SA Bugzilla – Bug 2037
RFE: SQL efficiency: keep persistent DB connections (in code with a good license)
Last modified: 2019-07-08 10:26:46 UTC
Every spamd instance (fork) requires a new connection to be created to the SQL server, then a query happens, and then the session is disconnected. This is quite unnecessary and inefficient. Spamd should actually connect on startup, disconnect on shutdown, and just do queries through that open connection. Though, I realise this is hard when spamd is forking all over the place (oh for perl to have threads!). One possible way to do this would be instead would be to fork a new process just for SQL communications, and then when you start a new spamd process, get it to communicate with the SQL thread for its communications. That, or fetch user preferences BEFORE the fork is performed. In any case, this can lead to significant load on a system processing a lot of mail, due to the load not only of a bunch of spamd processes running (as I said, oh for threads), but also due to a process or thread being launched by the SQL server to accomodate these new connections. Then when you bring in table locking (for MySQL databases), this can indeed slow things down. Something to consider for future revisions. I like the fact that spamassassin intergrates with SQL databases, I find it much easier to manage users via. a SQL database than using files on disk - especially when my users manage spamassassin configurations via. a web-based mail client (so everything in this case is running as the 'www' user), so it saves using FTP to transport around files, or duplicating configurations, leaving 'flag' files about the place, etc.
Just adding a comment before I forget about it. In the absence of a pre-fork server that can have persistent database connections DBD::Proxy might be an option. I did a very small about of playing with it today and it at least worked, so it might be fairly easy to get it to cache some db connections for us.
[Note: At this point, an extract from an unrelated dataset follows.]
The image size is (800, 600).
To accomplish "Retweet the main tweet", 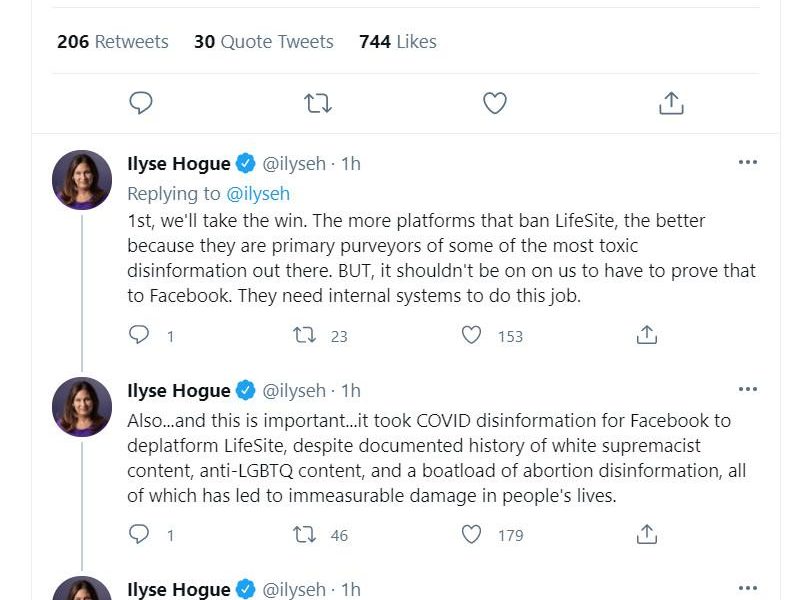I will [x=318, y=102].
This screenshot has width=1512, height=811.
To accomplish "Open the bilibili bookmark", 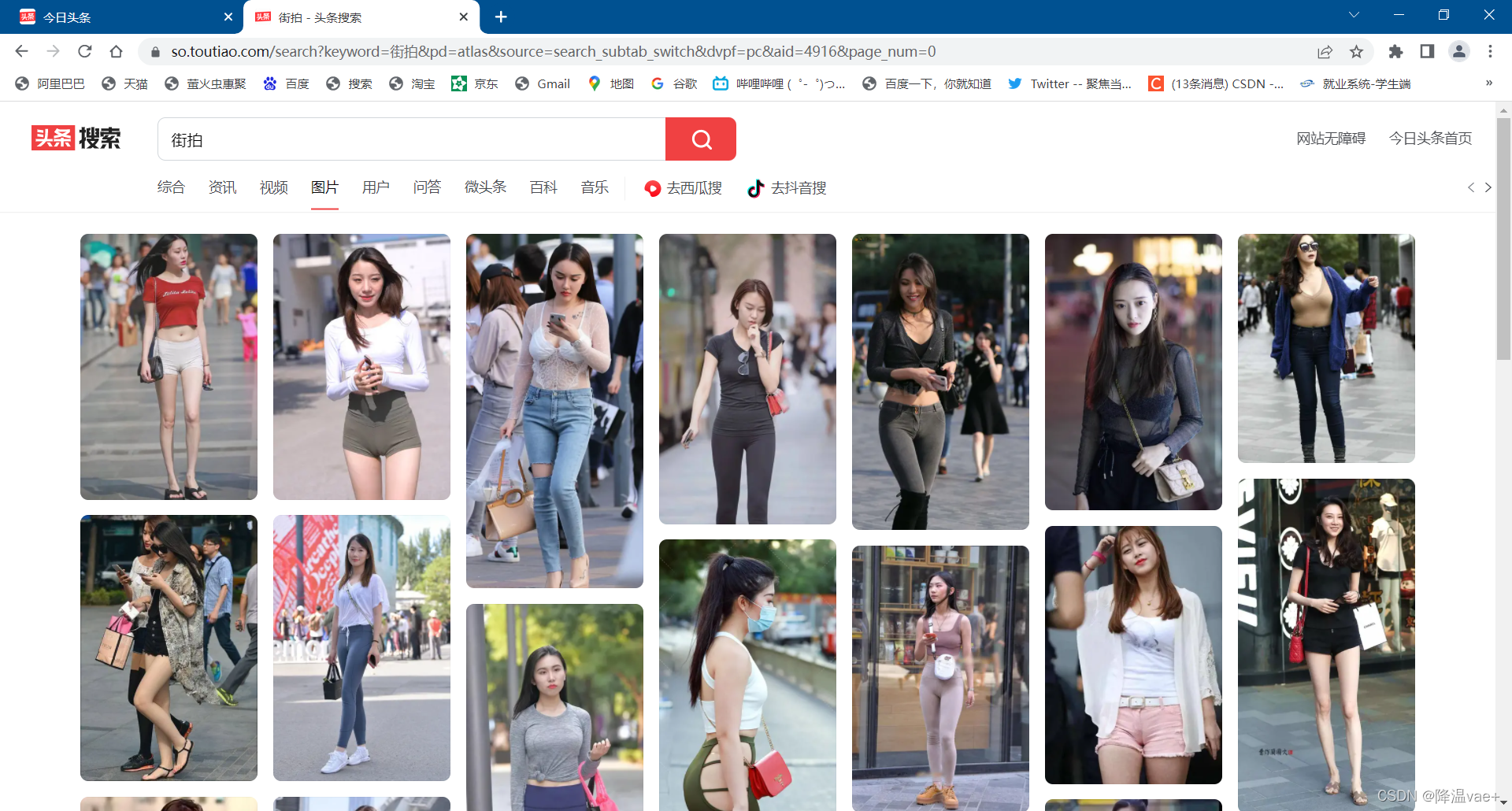I will click(x=779, y=83).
It has a pre-fork/threaded server mode already built in and knows how to handle cached_connect calls.
spamd is now uses a prefork model (as of r10000). :)
I noticed in the new 3.0.0 version, there are two 'SQL conf' files, namely: http://spamassassin.rediris.es/full/3.0.x/dist/lib/Mail/SpamAssassin/ConfSourceSQL.pm and http://spamassassin.rediris.es/full/3.0.x/dist/lib/Mail/SpamAssassin/Conf/SQL.pm What I find interesting is neither stores the DB handle in something like $self->{dbh}, and then later checks to see if its 'active'. Whereas, the SQL support for the bayesan stuff here: http://spamassassin.rediris.es/full/3.0.x/dist/lib/Mail/SpamAssassin/BayesStore/SQL.pm seems to do precisely that. All it would conceivably take would be to replace: my $dbh = DBI->connect($dsn, $dbuser, $dbpass, {'PrintError' => 0}); with: if (!defined($self->{dbh})) { $self->{dbh} = DBI->connect($dsn, $dbuser, $dbpass, {'PrintError' => 0}); } And then replace any reference to $dbh with $self->{dbh}. And of course removing the disconnect. Even better would be to decouple the DB connection and disconnection routines alltogether (as is done in the bayesan stuff). Even better STILL would be to have all DB functions in the same 'pre-forked process' use the same DB handle (regardless of whether its for bayesan, configuration, or other purposes). ie. put the dbh in the 'main' section (which is where the SQL config stuff is read from anyway). But the bare minimum of stopping the continual re-connects would be a huge benefit anyway.
moving to 3.1
sql -> assigning to michael
move bug to Future milestone (previously set to Future -- I hope)
I've written a plugin that handles persistent database connection and it can be found here: http://wiki.apache.org/spamassassin/DBIPlugin Please note that it requires SpamAssassin 3.1+ to work correctly. Closing, this will hopfully eventually make it into the main SpamAssassin codebase.
reopening -- we could still do with a plugin that doesn't use DBI due to its licensing problems.
This was a suggested idea for the Google Summer of Code 2006; I'm adding it to the bugzilla for future use, and in case anyone feels like implementing it. Subject ID: spamassassin-persistent-db-conns Keywords: perl, databases, sql Description: http://issues.apache.org/SpamAssassin/show_bug.cgi?id=2037 : persistent database connections for SpamAssassin's Bayes subsystem. Michael: 'This exists, but is not an ASL friendly license. So a "clean room" implementation might be cool.' Possible Mentors: Michael Parker (parkerm -at- pobox.com)
Back to dev
Created attachment 4105 [details] My Persistent Database connection plugin This is a plugin written during the period of Google Summer Code 2007. I have done the benchmark with MySQL and PostgreSQL.
The only real thing this needs is to turn the $CONNECT variable into a hash so that we can have it handle multiple connection strings, but that is a very minor change.
Created attachment 4111 [details] the plugin code has been updated
Closing old stale bug. Not sure if SQL is already persistent to some degree, but Redis should be used for anything high volume anyway.